Hive Server - It is referred to as Apache Thrift Server. It accepts the request from different clients and provides it to Hive Driver.

HiveServer2 is the successor of HiveServer1.HiveServer2 enables clients to execute queries against the Hive. It allows multiple clients to submit requests to Hive and retrieve the final results. Hive Server1 It does not handle concurrent requests from more than one client due to which it was replaced by HiveServer2


It is basically designed to provide the best support for open API clients like JDBC and ODBC



Hive Driver - It receives queries from different sources like web UI, CLI, Thrift, and JDBC/ODBC driver. It transfers the queries to the compiler.


Hive Compiler - The purpose of the compiler is to parse the query and perform semantic analysis on the different query blocks and expressions. It converts HiveQL statements into MapReduce jobs.


Hive Optimizer : Optimizer generates the logical plan in the form of DAG of map-reduce tasks and HDFS tasks.


Hive Execution Engine : the execution engine executes the incoming tasks in the order of their dependencies


Hive MetaStore - It is a central repository that stores all the structure information of various tables and partitions in the warehouse. It also includes metadata of column and its type information, the serializers and deserializers which is used to read and write data and the corresponding HDFS files where the data is stored.

This metastore is generally a relational database.


Wednesday, June 29, 2022

impala architecture

 


Impala Deamon: 


Impala daemon : It generally identified by the Impalad process . it runs on every node in the CDH cluster. It accepts the queries from various interfaces like impala shell, hue browser, etc.… and processes them.whenever any Impala node in the cluster creates, alter, drops any object or any statement like insert, load data is processed, each Daemon will also receive the broadcasted message


Whenever a query is submitted to an impalad on a particular node, that node serves as a “coordinator node” for that query

in order to store the mapping between table and files this daemon will use Hive metastore. 

 Also, uses HDFS NN to get the mapping between files and blocks. Therefore, to get/process the data impala uses hive metastore and Name Node.

we can say all ImpalaD’s are equivalent.

There are 3 major components of ImpalaD such as



Query Planner :  Query Planner is responsible for parsing out the query  this planning occurs in 2 parts.

 1)  Since all the data in the cluster resided on just one node, a single node plan is made, at first

 

 2) Afterwards, on the basis of the location of various data sources in the cluster, this single node plan is converted to a distributed plan (thereby leveraging data locality).

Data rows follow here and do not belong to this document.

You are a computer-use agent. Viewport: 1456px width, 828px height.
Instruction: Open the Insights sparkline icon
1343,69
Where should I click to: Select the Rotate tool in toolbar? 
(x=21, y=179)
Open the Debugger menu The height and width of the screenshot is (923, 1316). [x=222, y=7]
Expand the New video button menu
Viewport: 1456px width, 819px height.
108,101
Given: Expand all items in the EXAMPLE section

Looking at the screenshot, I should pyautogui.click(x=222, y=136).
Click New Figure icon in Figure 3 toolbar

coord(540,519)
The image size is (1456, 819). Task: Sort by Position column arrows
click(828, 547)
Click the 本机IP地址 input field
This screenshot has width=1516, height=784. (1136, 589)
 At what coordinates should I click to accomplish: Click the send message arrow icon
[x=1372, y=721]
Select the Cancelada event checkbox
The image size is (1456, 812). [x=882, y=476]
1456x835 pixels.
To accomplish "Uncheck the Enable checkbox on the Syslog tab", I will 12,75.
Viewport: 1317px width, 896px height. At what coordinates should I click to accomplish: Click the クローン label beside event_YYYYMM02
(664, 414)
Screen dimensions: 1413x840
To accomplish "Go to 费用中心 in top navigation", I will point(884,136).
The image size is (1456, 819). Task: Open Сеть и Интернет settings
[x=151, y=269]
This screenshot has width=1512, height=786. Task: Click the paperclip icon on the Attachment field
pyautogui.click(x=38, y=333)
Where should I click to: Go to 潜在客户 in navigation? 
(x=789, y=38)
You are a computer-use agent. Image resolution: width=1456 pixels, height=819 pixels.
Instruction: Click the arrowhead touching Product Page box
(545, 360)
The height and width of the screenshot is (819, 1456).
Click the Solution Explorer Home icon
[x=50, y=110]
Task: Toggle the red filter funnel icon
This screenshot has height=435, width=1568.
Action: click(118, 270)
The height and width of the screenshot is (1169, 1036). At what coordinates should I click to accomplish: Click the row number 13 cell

Coordinator  :   Query Coordinator is responsible for coordinating the execution of the entire query. To read and process data, it sends requests to various executors. Afterward, it receives the data back from these executors and streams it back to the client via JDBC/ODBC

 

Executor : Executor is responsible for  aggregations of data .Especially, the data which is read locally or if not available locally could be streamed from executors of other Impala daemons



Impala Catelog server :   Impala Catelog server is install on 1 host of the cluster .via the state stored it distributes metadata to Impala daemons.

It is physically represented by a daemon process named catalogd . You only need such a process on one host in a cluster.



Impala statestore :The name of the Impala State store daemon process is State stored .

Impala statestore  is install on one host of the cluster. statestore  checks on the health of Impala daemons on all the DataNodes .

 We can say Statestore daemon is a name service that monitors the availability of Impala services across the cluster. 

Also, handles situations such as nodes becoming unavailable or becoming available again. Impala statestore keeps track of which ImpalaD’s are up and running, and relays this information to all the ImpalaD’s in the cluster. Hence, they are aware of this information when distributing tasks to other ImpalaD’s.

In the event of a node failure due to any reason, Statestore updates all other nodes about this failure and once such a notification is available to the other impalad, no other Impala daemon assigns any further queries to the affected node.